LISTE DES ACTIVITÉS:
1 > Dans le texte source, en quel animal le chat se transforme-t-il sous les yeux de Jessica ?
2 > Poursuivez le texte source au-delà de sa dernière phrase, s'il vous plaît.

TEXTE SOURCE:

»»

La seconde nuit sera beaucoup moins féerique. Attirée dehors par un chat, elle le verra se transformer, « pétrifiée d'horreur ». « Le corps du chat s'allongea, s'affina, tandis que sa queue grossissait comme s'il y tassait sa masse. Ses pattes rentrèrent dans ses flancs et sa tête se réduisit, s'aplatit, des crochets sortirent de sa gueule. Le chat s'était transformé en serpent. » Elle apprendra qu'il s'agit d'un grouilleur. Inoffensif selon les autres midnighters venus à sa rescousse alors qu'elle était sur le point de se faire boulotter par un darkling, espèce plus agressive, ayant pris l'apparence d'une grosse panthère. Rex va expliquer à une Jessica incrédule les règles de l'heure secrète. Notamment comment survivre. Les autres midnighters ont un pouvoir, Jessica tarde à découvrir le sien. Mais ce qui est le plus étonnant c'est cette volonté des darklings de l'attaquer, comme si elle représentait un danger pour eux.

Passionnante, inventive, malgré quelques clichés typiques de ces récits pour adolescents américains, l'histoire de ces Midnighters nous réserve encore bien des surprises. Le second tome sortira en mai prochain, l'ultime épisode étant programmé pour novembre. En attendant, ne vous réveillez pas à minuit pile !

« Midnighters, l'heure secrète », Scott Westerfeld, Pocket Jeunesse, 13,50 €

lundi 9 février 2009

BD - Trois épées et de la magie


De l'espionnage à la magie, il n'y a parfois qu'un fil ténu. Niklos Koda, héros imaginé par Dufaux et dessiné par Grenson, utilise ses dons de magiciens pour soutirer secrets et informations confidentielles. Ce magicien, pilier de la collection "Troisième Vague", vit dans son dixième album la fin d'un premier cycle. 

Le club Osiris a de plus en plus de difficulté à résister aux assauts de son ancien protecteur, le Bureau 9. Et les derniers membres soupçonnent Koda de trahison. Ses pouvoirs pourraient l'avoir fait bascule du côté sombre de la magie. Dans les faits il n'en est rien. 

Si Niklos a fait appel à un puissant sorcier maîtrisant l'écoulement du temps, c'est pour sauver sa fille, Seleni. Une fillette qui se révèle avoir au passage récupéré quelques pouvoirs redoutables. On devine que ce personnage va prendre de l'ampleur dans les prochains tomes de cette série vedette.

««

EXTRAIT DE DONNÉES:
»»

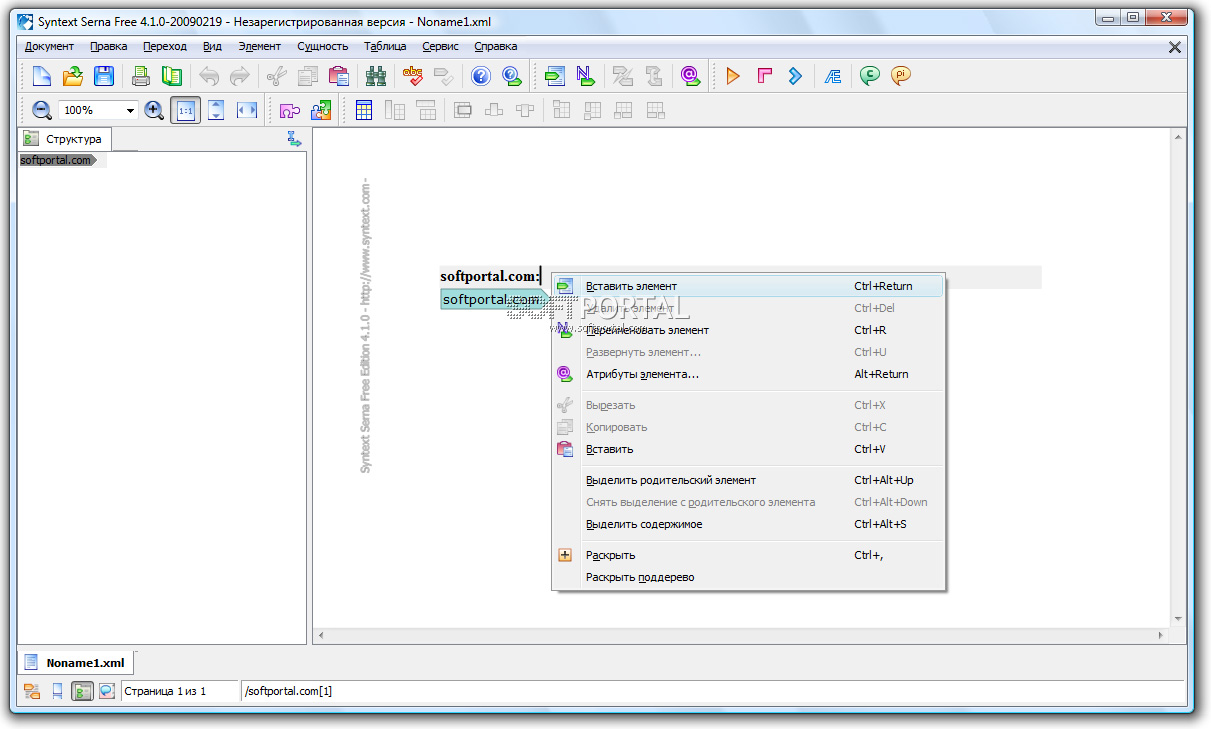Screen dimensions: 1211x729
Task: Expand the Раскрыть item in context menu
Action: point(610,555)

««

RÉPONSES AUX ACTIVITÉS:
1 > En serpent.

2 >
Si le scénario est parfois obscur (c'est souvent de la magie noire), on reste sous le charme du trait réaliste de Grenson, de plus en plus à l'aise, se permettant des compositions audacieuses, soignant les gros plans de ses principaux personnages. 

En cadeau, avec cet album, quatre nouvelles cartes de tarot, dont celles des "Trois épées" et des "Anges noirs".

"Niklos Koda" (tome 10), Le Lombard, 10,40 euros

dimanche 8 février 2009

BD - Navis et le monde flottant


Morvan, scénariste français, est fasciné par le Japon. Au point qu'il y a emménagé et a décidé d'installer un studio sur place. Logiquement, Philippe Buchet, le dessinateur de "Sillage", sa série vedette, est du voyage. Baignant dans cette atmosphère depuis quelques mois, c'est logiquement que le duo a imaginé une aventure de Navis se déroulant sur une planète ressemblant étrangement au Japon médiéval. 

La jeune Terrienne, unique survivante de son espèce, est dans de sales draps. Jugée dans le précédent album, elle n'a plus le droit de travailler pour la Constituante, le gouvernement de Sillage, cet immense vaisseau spatial, sorte d-arche de Noé de l'univers. Elle a cependant encore un soutien : son avocat, très intéressé par les qualités de guerrière de Navis. Il l'embauche comme reporter pour tenter de tirer au clair une histoire de massacre de militaires de la Constituante sur la planète RiBhehn par des milices traditionalistes. 

Elles s'opposent au nouvel empereur désirant s'allier avec Sillage, notamment pour utiliser ses armes modernes. Une superbe parabole sur le Japon d'antan, les défauts du modernisme et l'apprentissage. Navis va passer entre les mains d'un maître d'armes faisant furieusement penser au Yoda de la guerre des Etoiles. 

Le 11e titre de la série, parenthèse esthétisante, est intitulé "Monde flottant" en raison du graviton, un minerai très commun sur RiBhehn, inversant l'effet de la pesanteur. Le dessin de Buchet (et ses couleurs) est d'une incroyable inventivité. Entre beauté des paysages et rudesses des machines, il trouve un équilibre qui n'a pas d'égal.